In recent years, an irrational phenomenon in financial markets is grabbing
the attention of behavioral economists: the disposition effect. 
Firstly discovered by H. Shefrin and M. Statman (1985), the disposition effect
consists in the realization that investors are more likely to sell an asset 
when it is gaining value compared to when it is losing value. A phenomenon 
which is closely related to sunk costs’ bias, diminishing sensitivity, and 
loss aversion.   
  
From 1985 until now, the disposition effect has been documented in US retail
stock investors as well as in foreign retail investors and even among 
professionals and institutions. By the time, it is a well-established fact that
the disposition effect is a real behavioral anomaly that strongly influences the
final profits (or losses) of investors. Furthermore, being able to correctly 
capture these irrational behaviors timely is even more important in periods of 
high financial volatility as nowadays.   
  
The `dispositionEffect` package allows to quickly evaluate the presence of 
disposition effect’s behaviors of an investor based solely on his transactions 
and the market prices of the traded assets.  
  
&nbsp;     
  
# Package loading

```{r, eval = TRUE}
library(dispositionEffect)
library(dplyr)
library(tidyr)
library(lubridate)
library(skimr)
library(ggplot2)
library(ggridges)
```
  
&nbsp;     
  
# Data

The dataset `DEanalysis` is  provided within the package allowing to
reproduce a full analysis on the disposition effect.  

```{r, eval=FALSE}
help("DEanalysis")
```
  
The disposition effect analysis is performed on two fundamental types
of data frames: 

* portfolio transactions, that is all the financial transactions an
investor did during a specific period of time. 
A single transaction is made up of 6 features: the investor id, 
the asset id, the type of the transaction (it can be a buy or a sell), 
the traded quantity, the traded price, and the datetime.  
  
* market prices, that is the prices found on the stock markets for 
each traded asset and each transaction datetimes.  


## Portfolio Transactions

First of all, we need to extract and understand the structure 
of the transaction dataset.   

```{r, eval=TRUE}
trx <- DEanalysis$transactions # transactions
head(trx)
```

```{r, eval=TRUE}
skimr::skim(trx)
```

The portfolio transaction dataset is made up of the six 
fundamental variables described above.  
This real sample dataset contains transactions on 10 investors
on 337 traded assets, from January 2010 until December 2018.  
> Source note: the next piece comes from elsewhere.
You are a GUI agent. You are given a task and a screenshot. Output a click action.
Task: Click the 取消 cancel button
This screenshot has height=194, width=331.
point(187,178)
One important feature is the `type` variable. It states if
a transaction is a "Buy" (B) or a "Sell" (S), and only this
two values are allowed.  

```{r, eval=TRUE}
unique(trx$type)
```

Moreover, as expected, not all the investors are active
on the whole period of analysis.   

```{r, eval=TRUE}
# number of transactions of each investor over years
trx %>% 
  dplyr::mutate(year = lubridate::year(datetime)) %>% 
  dplyr::count(investor, year) %>% 
  dplyr::arrange(year) %>% 
  tidyr::pivot_wider(names_from = year, values_from = n) %>% 
  dplyr::left_join(dplyr::count(trx, investor), by = "investor")
```

Clearly, they have similar number of transactions as a whole, 
but they traded on different years.  


## Market Prices

The market prices dataset needs only to have three variables:
asset, datetime and price.  

```{r, eval=TRUE}
mkt <- DEanalysis$marketprices # market prices
head(mkt)
```

```{r, eval=TRUE}
skimr::skim(mkt)
```
Again, not all the assets prices are available in every year
because we only need the market prices for those assets for
the traded datetime (i.e. the datetime of the transactions
dataset).  

```{r, eval=TRUE}
mkt %>% 
  dplyr::mutate(year = lubridate::year(datetime)) %>% 
  dplyr::count(asset, year) %>% 
  dplyr::arrange(year) %>% 
  tidyr::pivot_wider(names_from = year, values_from = n) %>% 
  head(10)
```
  
&nbsp;     
  
# Disposition Effect: Single Investor Analysis

Now, first proceed to analyze the behavior of a single investor.  

```{r, eval=TRUE}
# Investor QZ621
trx_QZ621 <- dplyr::filter(trx, investor == "QZ621") # transactions
mkt_QZ621 <- dplyr::filter(mkt, asset %in% unique(trx_QZ621$asset)) # market prices
```


## Gains & Losses Calculation

Based solely on this two data frames it is possible to compute
the so-called realized gains (RG), realized losses (RL), 
paper gains (PG), and paper losses (PL), as defined by 
L. Mazzucchelli et al. (2021).

To sum up the main concepts are the followings:

* Realized Gain / Loss => whenever an investor closes a position 
in its portfolio in gain / loss  

* Paper Gain / Loss => all the open positions at the moment of
the transaction, and all the partially closed positions.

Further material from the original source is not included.